Around 350 healthcare professionals who have successfully been trained under union health ministry's skill development programme on regulatory aspects of pharmacovigilance (PV) will strengthen the 250 adverse drug reaction (ADR) monitoring centres (AMCs) in the country.
“These 350 qualified pharmacovigilance personnel who have been trained for effective PV will train other healthcare professionals in the country to strengthen the Pharmacovigilance Programme of India (PvPI) with 250 AMCs under its fold. This is also relevant as PvPI will also help other WHO member countries in PV and also help integrating it with healthcare programmes,”said Dr V Kalaiselvan, principal scientific officer, Indian Pharmacopoeia Commission (IPC).
The national coordination center (NCC) of IPC under the union health ministry started the skill development programme in January 2017 at Ghaziabad and will start another one in January 2018 to produce and nurture PV professionals in the country.
As part of government’s ambitious Pradhan Mantri Kaushal Vikas Yojana to produce qualified pharmacovigilance personnel, this programme will also initiate the process of creating a registry of skills, enable and mobilize a large number of healthcare professionals to acquire requisite skills for not only employment but also capacity building and strengthening of Qualified Persons for Pharmacovigilance (QPPv) as per the requirement of the Schedule Y of Drugs and Cosmetics Act.
Meanwhile, Government has also developed an advanced version of the android mobile app which empowers all the healthcare professionals and consumers for Adverse Drugs Reaction (ADR) reporting.
The mobile application which has been developed keeping in mind the patients, consumers and healthcare professionals is now available online for stakeholders. “Through this application, related images of ADR and lab investigation reports can be attached in a user-friendly manner for clinical assessment and signal detection,” said an official associated with the development.

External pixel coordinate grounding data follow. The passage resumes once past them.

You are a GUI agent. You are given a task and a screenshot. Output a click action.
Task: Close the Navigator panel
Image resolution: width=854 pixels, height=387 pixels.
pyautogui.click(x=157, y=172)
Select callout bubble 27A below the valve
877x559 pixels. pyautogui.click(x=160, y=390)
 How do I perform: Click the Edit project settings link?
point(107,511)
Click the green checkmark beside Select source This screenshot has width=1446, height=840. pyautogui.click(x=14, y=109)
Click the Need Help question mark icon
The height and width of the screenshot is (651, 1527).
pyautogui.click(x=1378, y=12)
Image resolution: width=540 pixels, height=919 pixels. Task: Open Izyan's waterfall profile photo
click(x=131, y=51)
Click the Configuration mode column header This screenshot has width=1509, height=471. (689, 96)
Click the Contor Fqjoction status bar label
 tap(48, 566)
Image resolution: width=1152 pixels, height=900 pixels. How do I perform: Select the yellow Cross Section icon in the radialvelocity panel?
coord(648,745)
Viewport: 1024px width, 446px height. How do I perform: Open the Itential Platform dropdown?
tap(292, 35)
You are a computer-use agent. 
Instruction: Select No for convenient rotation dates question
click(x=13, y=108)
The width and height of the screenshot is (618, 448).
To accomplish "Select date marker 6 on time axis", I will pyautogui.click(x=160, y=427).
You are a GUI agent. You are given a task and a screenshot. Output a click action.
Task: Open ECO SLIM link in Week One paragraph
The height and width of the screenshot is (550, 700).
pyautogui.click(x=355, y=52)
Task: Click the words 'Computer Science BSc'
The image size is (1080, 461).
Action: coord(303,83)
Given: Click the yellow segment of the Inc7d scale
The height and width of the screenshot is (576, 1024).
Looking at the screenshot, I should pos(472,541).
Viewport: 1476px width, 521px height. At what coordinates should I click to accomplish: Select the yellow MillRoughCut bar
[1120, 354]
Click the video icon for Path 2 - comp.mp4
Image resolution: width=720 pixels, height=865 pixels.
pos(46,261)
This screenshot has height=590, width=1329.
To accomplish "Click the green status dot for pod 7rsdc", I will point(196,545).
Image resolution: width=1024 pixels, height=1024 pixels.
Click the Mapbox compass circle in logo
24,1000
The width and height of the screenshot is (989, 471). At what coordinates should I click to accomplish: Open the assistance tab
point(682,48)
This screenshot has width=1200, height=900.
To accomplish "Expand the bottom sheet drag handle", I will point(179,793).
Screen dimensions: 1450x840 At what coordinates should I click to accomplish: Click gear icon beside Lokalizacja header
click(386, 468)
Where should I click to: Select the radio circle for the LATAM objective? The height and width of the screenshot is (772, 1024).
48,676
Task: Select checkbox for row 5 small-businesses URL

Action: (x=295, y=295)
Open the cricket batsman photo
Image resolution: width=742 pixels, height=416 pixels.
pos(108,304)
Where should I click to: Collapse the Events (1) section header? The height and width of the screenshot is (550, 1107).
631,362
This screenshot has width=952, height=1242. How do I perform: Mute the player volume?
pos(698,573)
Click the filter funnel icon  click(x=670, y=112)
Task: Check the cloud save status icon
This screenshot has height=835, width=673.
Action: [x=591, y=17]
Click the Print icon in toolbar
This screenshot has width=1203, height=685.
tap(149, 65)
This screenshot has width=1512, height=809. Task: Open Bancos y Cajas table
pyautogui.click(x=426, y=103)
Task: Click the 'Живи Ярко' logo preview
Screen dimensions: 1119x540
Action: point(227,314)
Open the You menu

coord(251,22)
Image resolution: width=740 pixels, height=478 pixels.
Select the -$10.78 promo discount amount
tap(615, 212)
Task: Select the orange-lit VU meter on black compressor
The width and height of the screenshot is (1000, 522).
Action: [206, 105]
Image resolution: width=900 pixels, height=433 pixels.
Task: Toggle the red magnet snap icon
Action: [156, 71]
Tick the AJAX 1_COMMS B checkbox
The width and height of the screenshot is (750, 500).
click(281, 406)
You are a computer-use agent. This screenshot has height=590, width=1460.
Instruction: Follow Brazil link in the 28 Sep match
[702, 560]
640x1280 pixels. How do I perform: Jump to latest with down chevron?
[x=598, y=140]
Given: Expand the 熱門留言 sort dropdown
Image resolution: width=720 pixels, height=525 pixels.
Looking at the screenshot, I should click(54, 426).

IPC is an autonomous institution of the ministry of health and family welfare created to set standards of drugs in the country. It’s basic function is to update regularly the standards of drugs commonly required for treatment of diseases prevailing in this region. It publishes official documents for improving quality of medicines by way of adding new and updating existing monographs in the form of Indian Pharmacopoeia (IP). It further promotes rational use of generic medicines by publishing National Formulary of India.
The mobile application by the name “ADR PvPI” Android mobile app for ADR reporting has been developed to have administrative control of data with IPC, NCC-PvPI. This will empower all the healthcare professionals and consumers for ADR reporting with features like supports source document and image attachment, healthcare professionals as well as consumer reporting, XML generation and auto filling of report details to save time.
PV is a science that relates to detection, assessment, understanding and prevention of adverse affects or any other drug related problem. To track adverse drug reactions in Indian population, Union health ministry launched PvPI which has outreach all over the country but only a small portion of healthcare professionals have formal training in PV.